Task requirements:
a: According to the BioScrip exchange offer instructions, under what law have the New Notes been registered?
b: Please reproduce everything in the BioScrip exchange offer instructions from "The aggregate face" down to "Notes due 2015.".
c: Carry on the BioScrip exchange offer instructions from the point where they stop.

Document text:
↓

EX-99.3 10 y85098exv99w3.htm EX-99.3 exv99w3
Exhibit 99.3
 
INSTRUCTIONS TO REGISTERED HOLDER AND/OR
DTC PARTICIPANT FROM BENEFICIAL OWNER OF
 
101/4% SENIOR NOTES DUE 2015
 
OF
 
BIOSCRIP, INC.
 
To Registered Holder and/or DTC Participant:
 
The undersigned hereby acknowledges receipt of the Prospectus, dated               , 2010 (the “Prospectus”), of BioScrip, Inc. (the “Issuer”) and Applied Health Care, LLC, BioScrip Infusion Management, LLC, BioScrip Infusion Services, Inc., BioScrip Infusion Services, LLC, BioScrip Nursing Services, LLC, BioScrip PBM Services, LLC, BioScrip Pharmacy (NY), Inc., BioScrip Pharmacy Services, Inc., BioScrip Pharmacy, Inc., Bradhurst Specialty Pharmacy, Inc. d/b/a The Atrium Pharmacy, Cedar Creek Home Health Care Agency, Inc., Chronimed, LLC, CHS Holdings, Inc. f/k/a/ Camelot Acquisition Corp., Critical Homecare Solutions, Inc., Deaconess Enterprises, LLC, Deaconess HomeCare, LLC, East Goshen Pharmacy, Inc., Elk Valley Health Services, Inc., Elk Valley Home Health Care Agency, Inc., Elk Valley Professional Affiliates, Inc., Gericare, Inc., Infusion Partners of Brunswick, LLC, Infusion Partners of Melbourne, LLC, Infusion Partners LLC, Infusion Solutions, Inc., Knoxville Home Therapies, LLC, National Health Infusion, Inc., Natural Living, Inc. d/b/a BioScrip Pharmacy, New England Home Therapies, Inc., Option Health, Ltd., Professional Home Care Services, Inc., Regional Ambulatory Diagnostics, Inc., Scott-Wilson, Inc., South Mississippi Home Health, Inc., South Mississippi Home Health, Inc.- Region I, South Mississippi Home Health, Inc.- Region II, South Mississippi Home Health, Inc.- Region III, Specialty Pharma, Inc. and Wilcox Medical, Inc. (together, the “Guarantors”), and the accompanying Letter of Transmittal (the “Letter of Transmittal”), that together constitute the offer of the Issuer and the Guarantors (the “Exchange Offer”) to exchange the new 101/4% Senior Notes due 2015 (the “New Notes”) that have been registered under the Securities Act of 1933, as amended (the “Securities Act”), for a like principal amount of the Issuer’s outstanding 101/4% Senior Notes due 2015 (the “Old Notes”). Capitalized terms used but not defined in these instructions have the meanings ascribed to them in the Prospectus.
 
This will instruct you, the registered holder and/or DTC participant, as to action to be taken by you relating to the Exchange Offer with respect to the Old Notes held by you for the account of the undersigned.
 
The aggregate face amount of the Old Notes held by you for the account of the undersigned is (FILL IN AMOUNT):
 
$           of the 101/4% Senior Notes due 2015.

↑

Data extract:
↓

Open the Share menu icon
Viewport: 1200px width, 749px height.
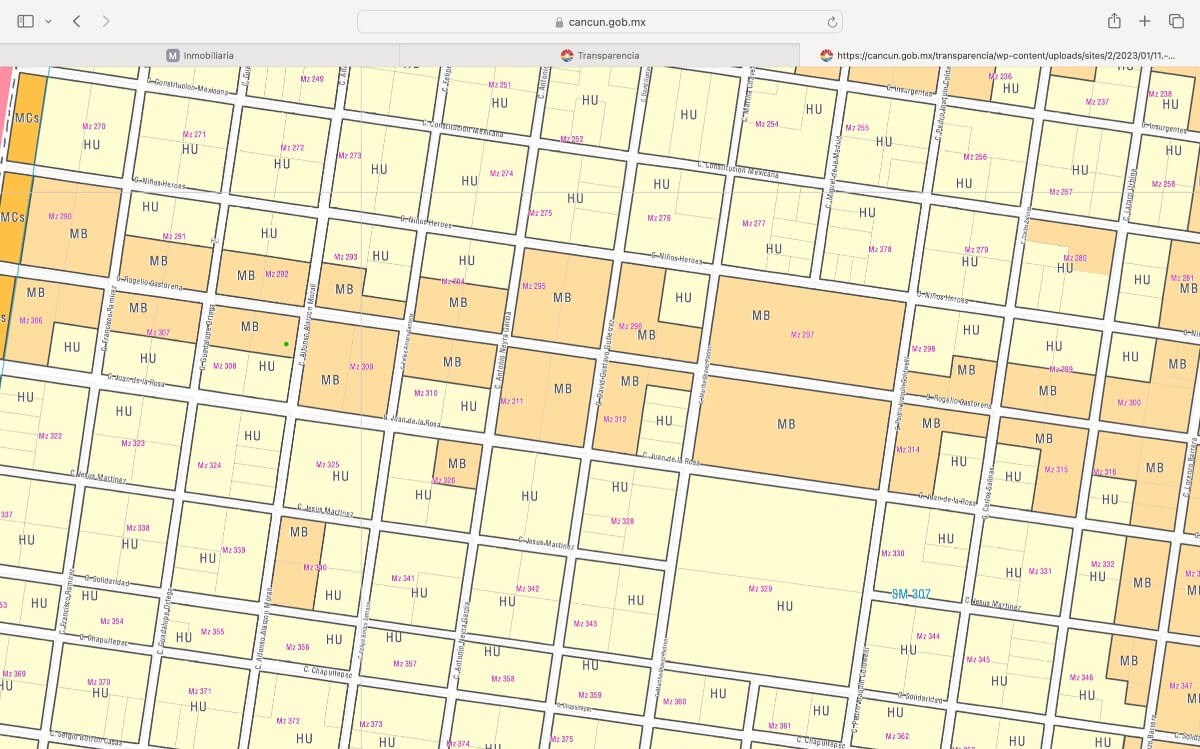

↑

Your responses:
a: The Securities Act of 1933, as amended.

b:
The aggregate face amount of the Old Notes held by you for the account of the undersigned is (FILL IN AMOUNT):
 
$           of the 101/4% Senior Notes due 2015.

c:
 
With respect to the Exchange Offer, the undersigned hereby instructs you (CHECK APPROPRIATE BOX):
 
o
TO TENDER the following aggregate principal amount of Old Notes held by you for the account of the undersigned (INSERT PRINCIPAL AMOUNT OF OLD NOTES TO BE TENDERED, IF ANY):
 
               $           of the 101/4% Senior Notes due 2015;
 
o
NOT TO TENDER any Old Notes held by you for the account of the undersigned.


 

If the undersigned instructs you to tender the Old Notes held by you for the account of the undersigned, it is understood that you are authorized:
 
(a) to make on behalf of the undersigned (and the undersigned, by its signature below, hereby makes to you), the representations and warranties contained in the Letter of Transmittal that are to be made with respect to the undersigned as a beneficial owner, including but not limited to the representations that:
 
(i) the undersigned’s principal residence is in the state of (FILL IN STATE)           ;
 
(ii) the undersigned has full power and authority to tender, exchange, assign and transfer the Old Notes tendered, and the Issuer and the Guarantors will acquire good and unencumbered title to the Old Notes being tendered, free and clear of all liens, restrictions, charges and encumbrances, and not subject to any adverse claim, when the Old Notes are accepted by the Issuer,
 
(iii) the New Notes being acquired pursuant to the Exchange Offer are being acquired in the ordinary course of business of the undersigned or of any other person receiving New Notes pursuant to the Exchange Offer through the undersigned, whether or not that person is the holder of Old Notes;
 
(iv) neither the undersigned nor any other person acquiring the New Notes pursuant to the Exchange Offer through the undersigned, whether or not that person is the holder of Old Notes, is engaged in, or has an intent to engage in, a distribution (within the meaning of the Securities Act) of the New Notes;
 
(v) neither the undersigned nor any other person acquiring the New Notes pursuant to the Exchange Offer through the undersigned, whether or not that person is the holder of Old Notes, has an arrangement or understanding with any other person to participate in a distribution (within the meaning of the Securities Act)of the New Notes; and
 
(vi) neither the undersigned nor any other person acquiring the New Notes pursuant to the Exchange Offer through the undersigned, whether or not that person is the holder of Old Notes, is an “affiliate” (within the meaning of Rule 405 under the Securities Act) of the Issuer or the Guarantors.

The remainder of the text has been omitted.